Serie A, Verona-Napoli: formazioni, diretta, pagelle. Live

2015-11-23 07:50:45
Pubblicato il 23 novembre 2015 alle 07:50:45
Categoria: Notizie di attualità
Autore: Redazione Datasport.it


Vittoria importantissima per il Napoli che dopo un primo tempo complicato espugna Verona: finisce 0-2 al Bentegodi. Gli scaligeri resistono più di un’ora, quindi un guizzo di Insigne sblocca il match al 67’; lo stesso esterno offensivo al 74’ sforna l’assist per Higuain, capocannoniere solitario con 10 reti. E settimana prossima arriva l’Inter al San Paolo.

Sarri schiera l'undici tipo, con Chiriches al posto dello squalificato Koulibaly. Mandorlini risponde lanciano il giovanissimo Checchel (classe 1997) in cabina di regia. Pronti via e il copione del match appare chiarissimo: il Napoli fa girare la palla in cerca della verticalizzazione e del taglio vincente, il Verona si difende. Fra i più attivi ci sono il solito Higuain e soprattutto Hamsik, in palla e bravo negli inserimenti: non pervenuti nella prima frazione Insigne e Callejon, entrambi piuttosto giù di corda. Gli scaligeri si affacciano un paio di volte dalle parti di Reina, ma senza creare grattacapi. Nel frattempo la difesa di casa tiene botta: il Pipita sgomita, ci prova, ma una reale palla gol non arriva, eccezion fatta per una conclusione ravvicinata in avvio di Hamsik.
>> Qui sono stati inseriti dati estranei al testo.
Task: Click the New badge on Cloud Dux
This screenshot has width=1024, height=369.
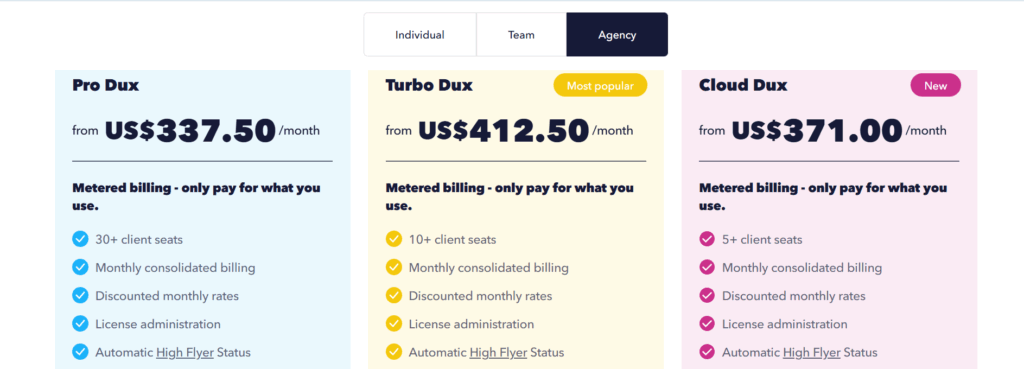Action: coord(935,86)
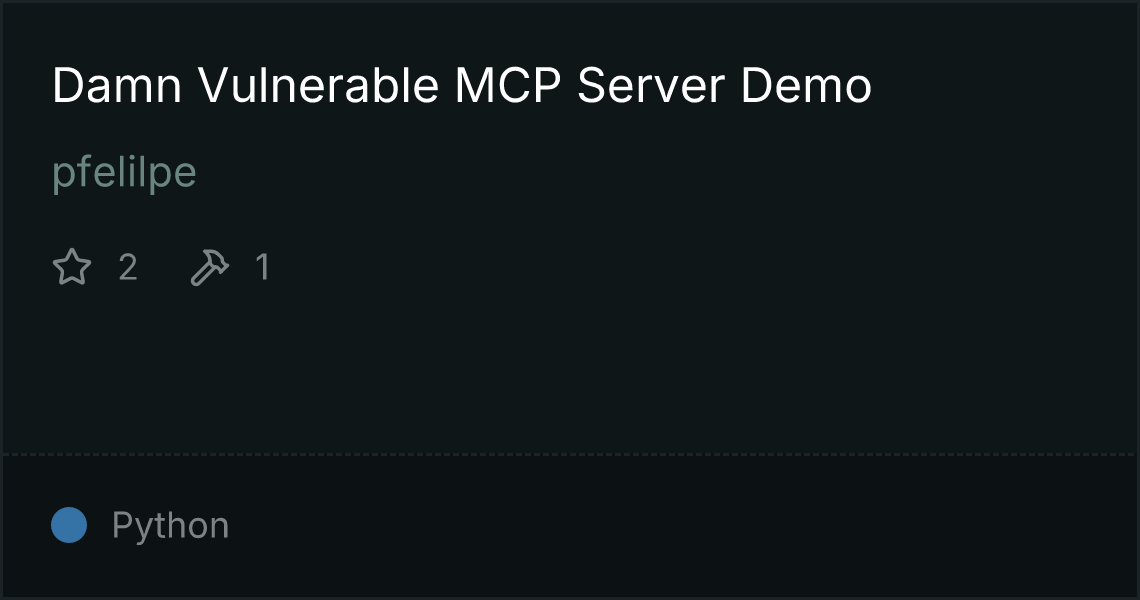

Nella ripresa l'inerzia del match non cambia: il Verona sembra leggermente più spavaldo, ma è un fuoco di paglia. Non a caso i ragazzi di Mandorlini non vanno a segno da quattro partite, un'eternità. Il sogno della rete inviolata finisce al 67', quando Insigne, pessimo fino a quel momento, trasforma in oro l'assist di Hamsik con un bel diagonale. Rete fondamentale, che vale lo 0-1. Sette minuti dopo sono di nuovo gli uomini in maglia azzurra ad esultare: Hamsik pesca Insigne che sforna il passaggio vincente per Higuain, che deve solo appoggiare in rete. Decimo centro in questa Serie A per il Pipita, sempre più re del gol. L'argentino sfiora la doppietta in altre tre occasioni, ma Rafael dice no. C'è spazio anche per il ritorno di Luca Toni, che rianima gli spalti del Bentegodi, ma nemmeno il bomber ha la bacchetta magica. Verona sempre ultimo con 6 punti, mentre per il Napoli arriva la quinta partita consecutiva senza subire gol: i tempi di Benitez sono lontani anni luce.